Diyarbakır’ın son yıllarda parlayan yıldızı Zerzevan Kalesi… UNESCO Dünya Kültür Mirası geçici Listesi’nde yer alan Roma’nın Doğu’daki son garnizonundaki kazılar 2014 yılında başladı..
10 yıllık kazılar boyunca tarihi kalede Mithras Tapınağı, gizli geçitler, kiliseler, surlar, villalar, su sarnıçları ve kaya mezarlar ortaya çıkarıldı. Kalede en az 50 yıl daha kazı yapılması planlanırken, kazılardan önce bir köylü tarafından kalede bulunan ve daha sonra izi sürülerek 127 yıl sonra Diyarbakır’a getirilen bir kova varki, O’nun hikayesi bambaşka.

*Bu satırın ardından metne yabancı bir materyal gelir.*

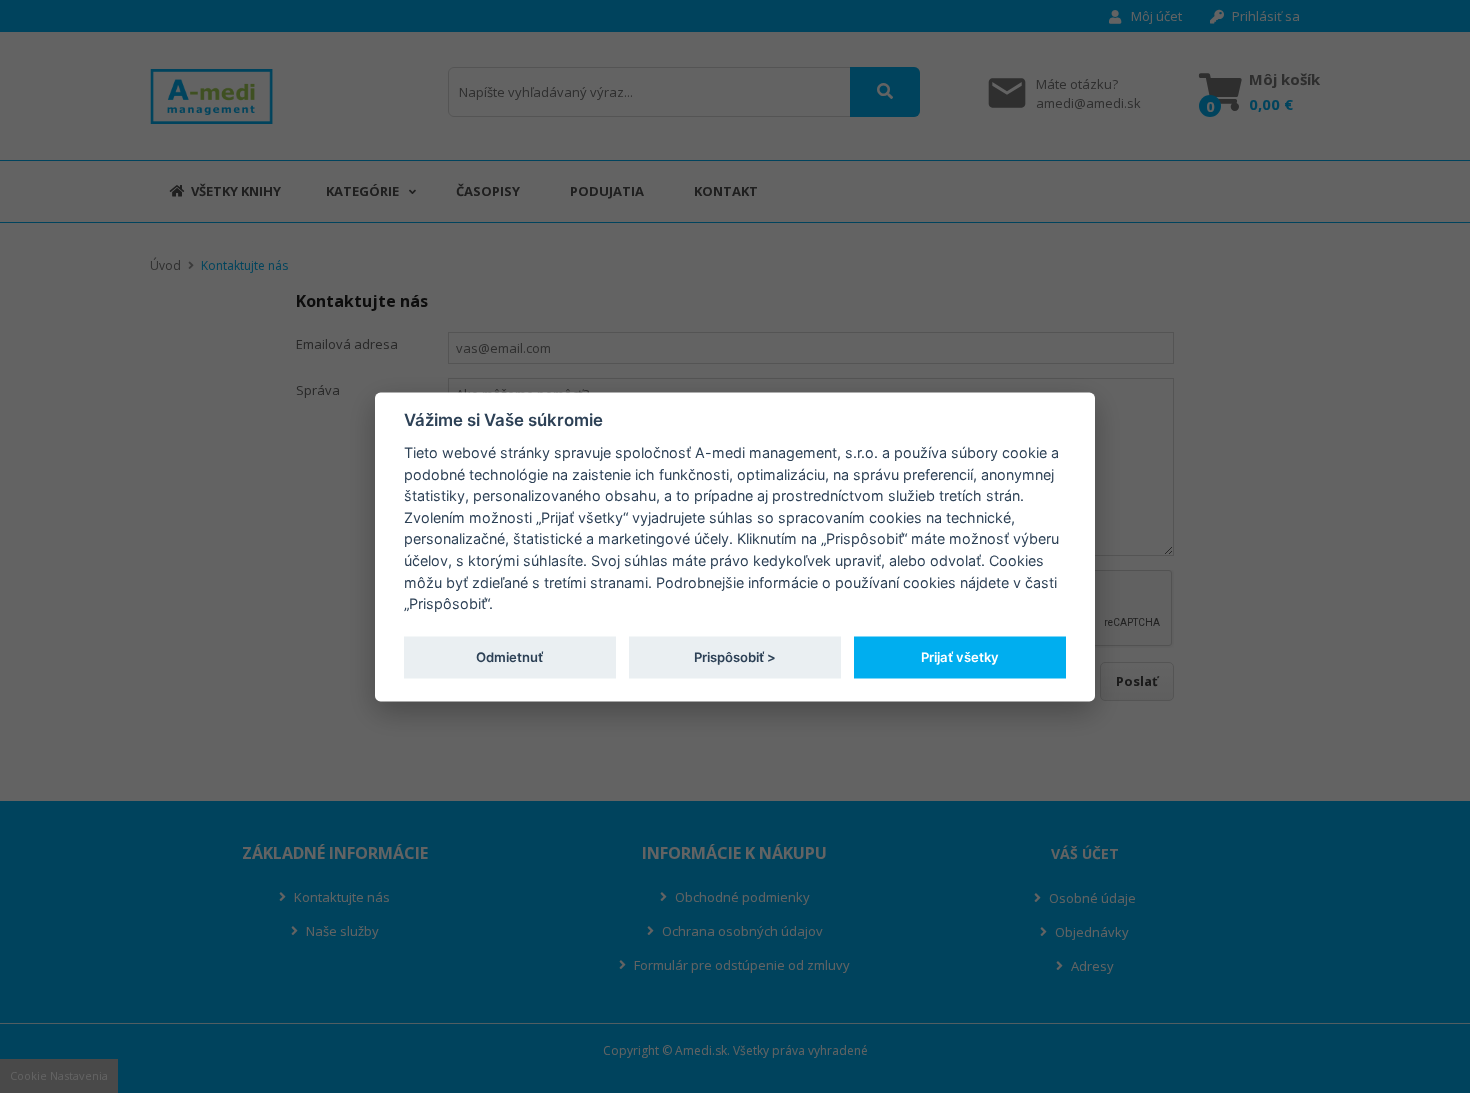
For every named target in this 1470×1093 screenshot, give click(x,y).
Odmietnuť (509, 657)
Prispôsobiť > (735, 657)
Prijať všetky (960, 657)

Bugün Diyarbakır Arkeoloji Müzesi’nde sergilenen Vaftiz Kovası, eldeki bilgilere göre tam 1500 yıllık. 127 yıl boyunca İstanbul Arkeoloji Müzesi’nde sergilenen tarihi kova, eşsiz eserler arasında yer alıyor. Ancak Zerzevan Kalesi’nden İstanbul’a nasıl gittiği soru işareti. Kovanın esrarengiz hikayesi ile ilgili çeşitli anlatımlar var. İddiaya göre, 639 yılında fethedilen kale, eski önemini yitirince yüzyıllarca boş kaldı. Daha sonra 1890’lı yıllarda bazı aileler gelip buraya yerleşti. Kalenin içinde yaptıkları evlerde yaşayan ailelerin nüfusu zamanla arttı.
Kovanın hikayesi de o zaman başladı. Anlatılanlara göre Temo isimli bir köylü, kalede yaşadığı dönemde bir kova bulmuş. Temo, bunun kutsal bir vaftiz kovası olduğunu anlamamış ve yıllarca hayvanlarına su vermek için kullanmış. Temo, kovayı bir gün köye gelen çerçiye bir çift çarık karşılığında satmış. O zamanlar kovanın paha biçilemeyen bir çift çarık karşılığında takas edilmesine anlam verilememiş. Ancak bazıları yıllarca yüzüne bakılmayan kovanın aslında değerli olduğuna kanaat getirmiş ancak durum değişmemiş; Temo’nun Kovası artık bir çerçiye ait olmuş. O günden sonra kovanın akıbeti merak edilip durmuş.
Aslında kaledeki büyük kilisenin vaftiz kovası olduğu düşünülen o kova, yıllarca İstanbul Arkeoloji Müzesinde sergilendikten sonra ait olduğu topraklara, Diyarbakır’a getirilerek, Arkeoloji Müzesinde sergilenmeye başlandı.
Zerzevan Kalesi Kazı Başkanı Doç. Dr. Aytaç Coşkun, kovanın kalede şu ana kadar varlığını koruyarak gelmiş büyük kilisenin vaftiz kovası olduğunu düşündüklerini ve İstanbul’a kadar nasıl götürüldüğünün merak konusu olduğunu anlatıyor. Kovanın Türkiye’de birebir benzerinin olmadığını ve önemli bir eser olduğunu belirten Coşkun, kovanın İstanbul Arkeoloji Müzesi’nin envanterinde geldiği yılın 1895, geldiği yerin ise Diyarbakır Zerzevan Kalesi olarak geçtiğini, yapılan resmi yazışmalar sonunda da Diyarbakır’a getirildiğini vurguladı.
Diyarbakır Arkeoloji Müzesi’nde sergilenen Zerzevan Vaftiz Kovası, her yıl binlerce kişi tarafından ziyaret ediliyor.